- _Records supplied_
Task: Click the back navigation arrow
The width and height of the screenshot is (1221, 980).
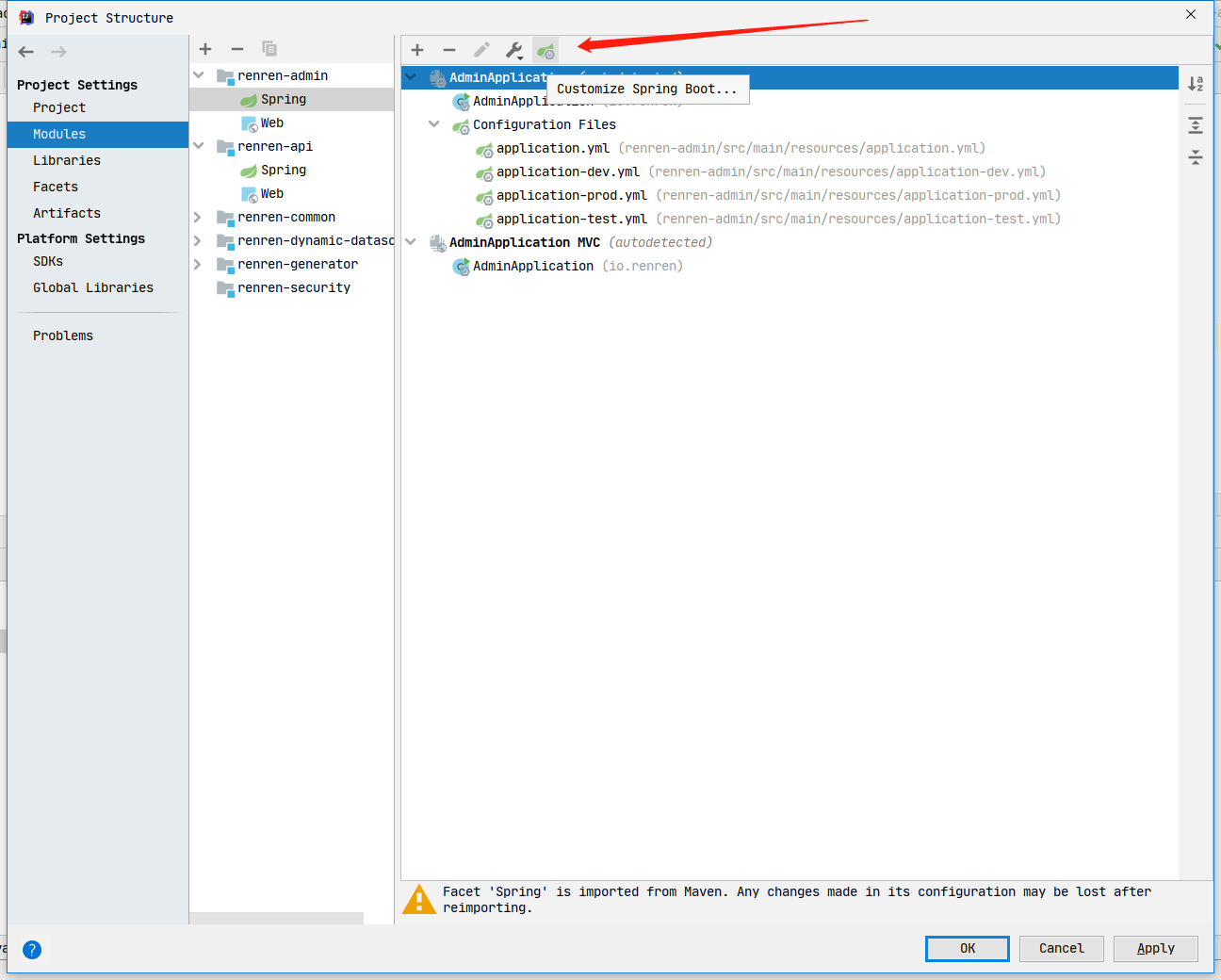Action: pyautogui.click(x=25, y=51)
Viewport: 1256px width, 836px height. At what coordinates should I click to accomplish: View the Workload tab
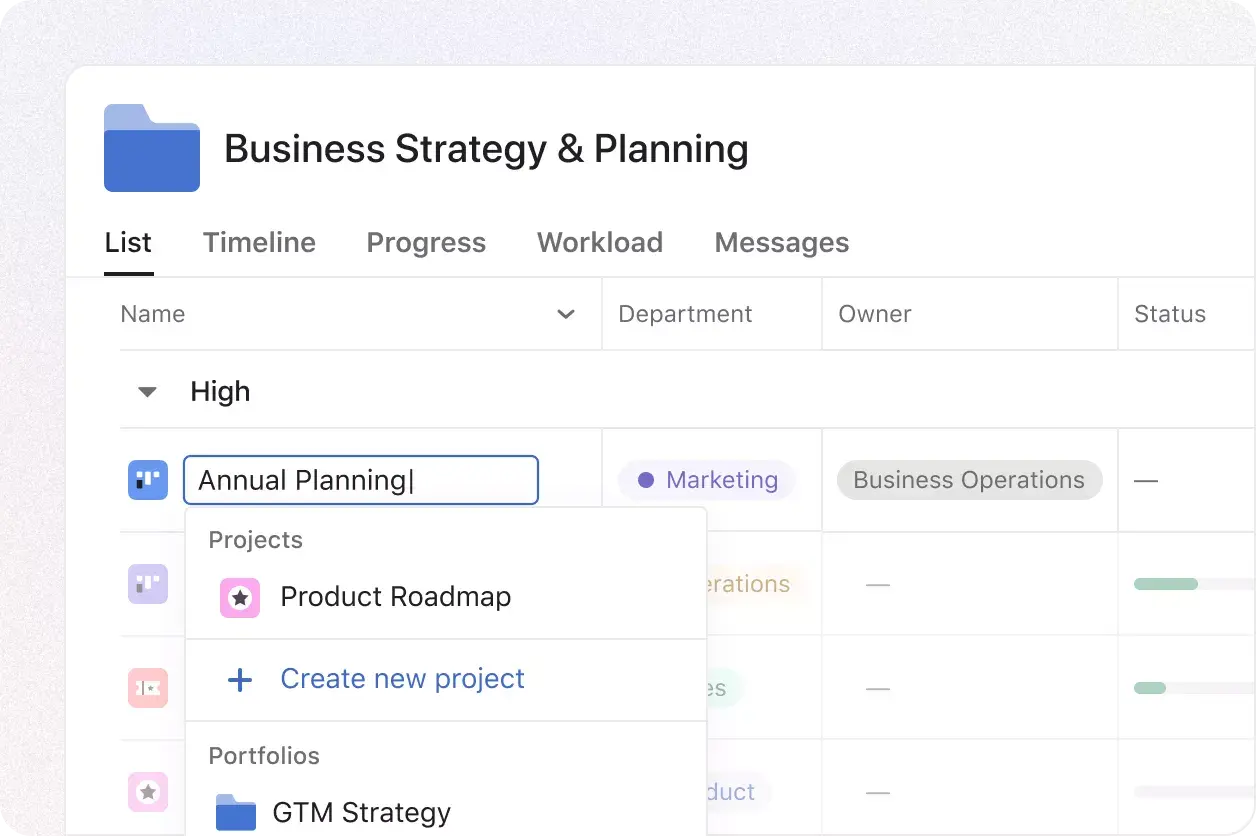pyautogui.click(x=599, y=242)
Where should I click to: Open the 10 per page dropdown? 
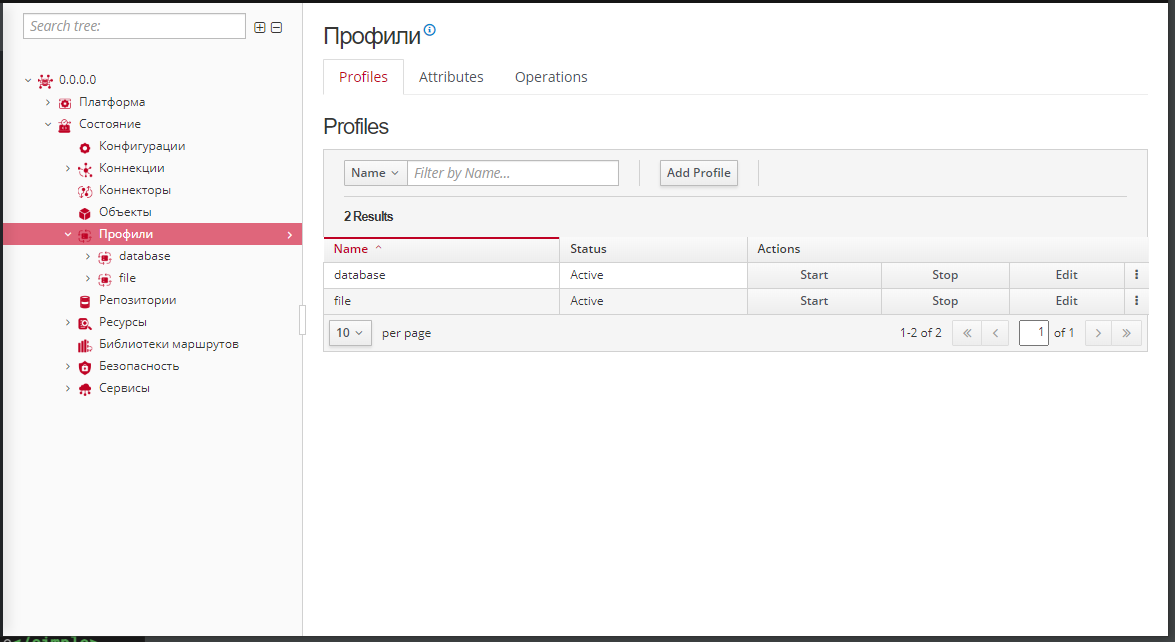click(x=349, y=333)
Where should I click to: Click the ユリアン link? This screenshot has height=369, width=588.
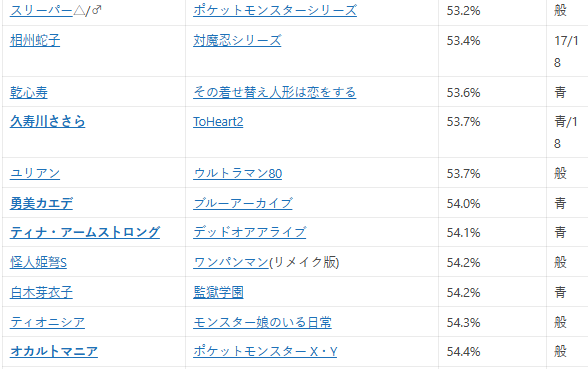35,173
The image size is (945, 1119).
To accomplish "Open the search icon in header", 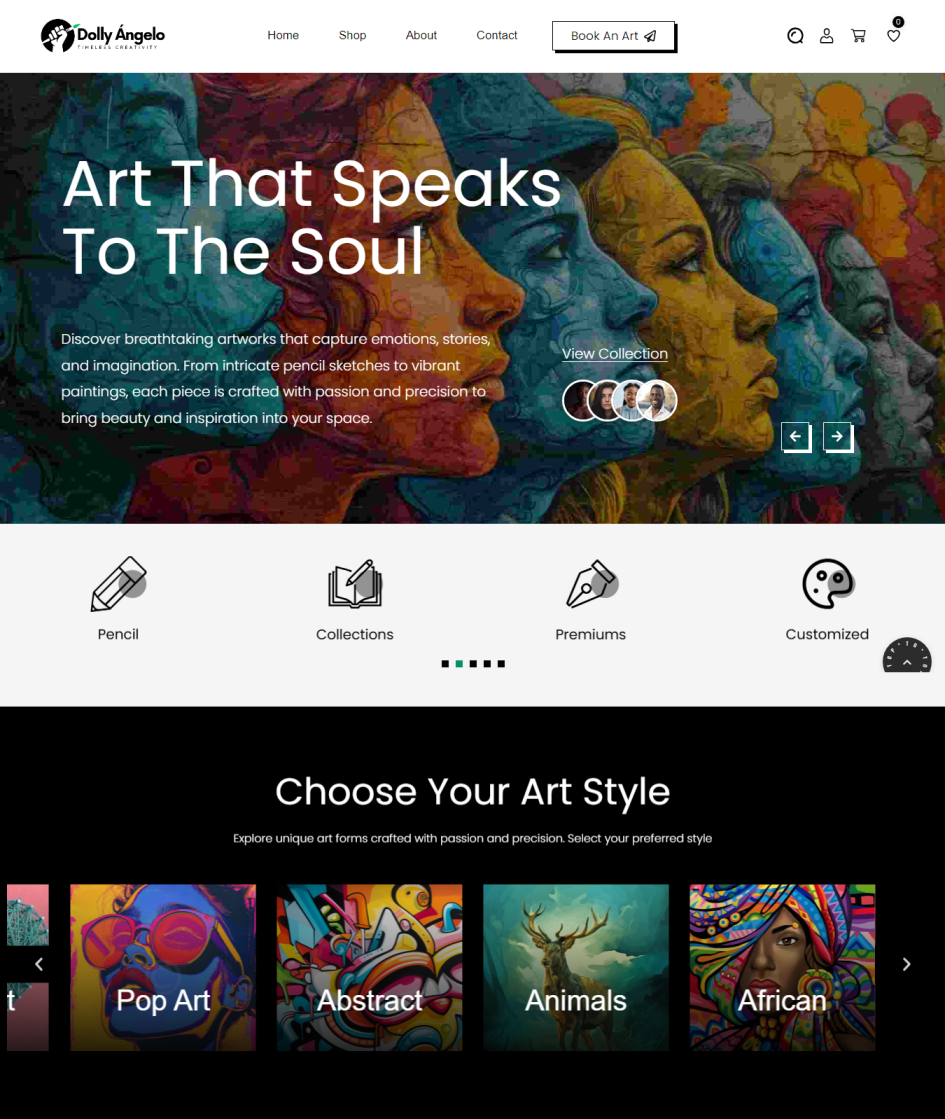I will [795, 36].
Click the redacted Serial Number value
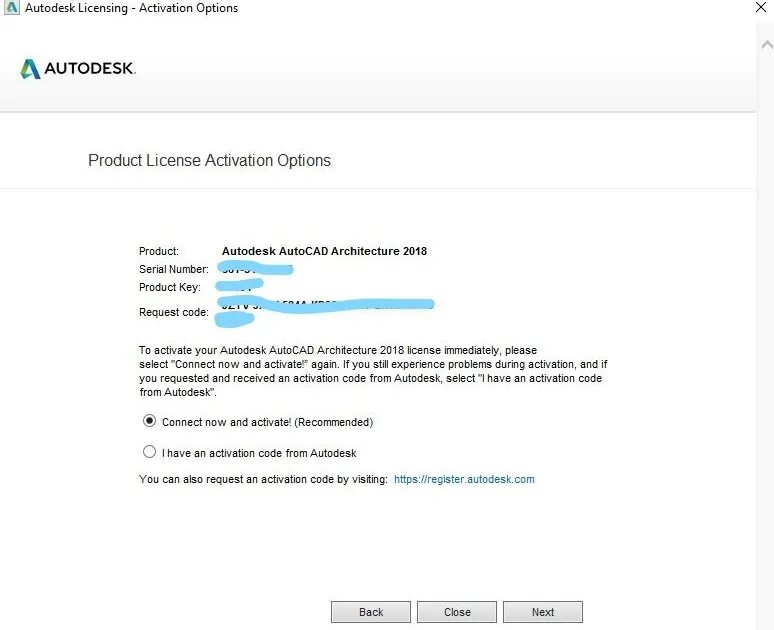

- _Work to complete_
Pick out each of the lines above that contains the word "height" and copy those lines in full.

- _Completed exercise_
The width and height of the screenshot is (1221, 980).
Viewport: 1256px width, 836px height. At what coordinates should I click to accomplish: View the Workload tab
Where should I click to: Click the ユリアン link? This screenshot has height=369, width=588.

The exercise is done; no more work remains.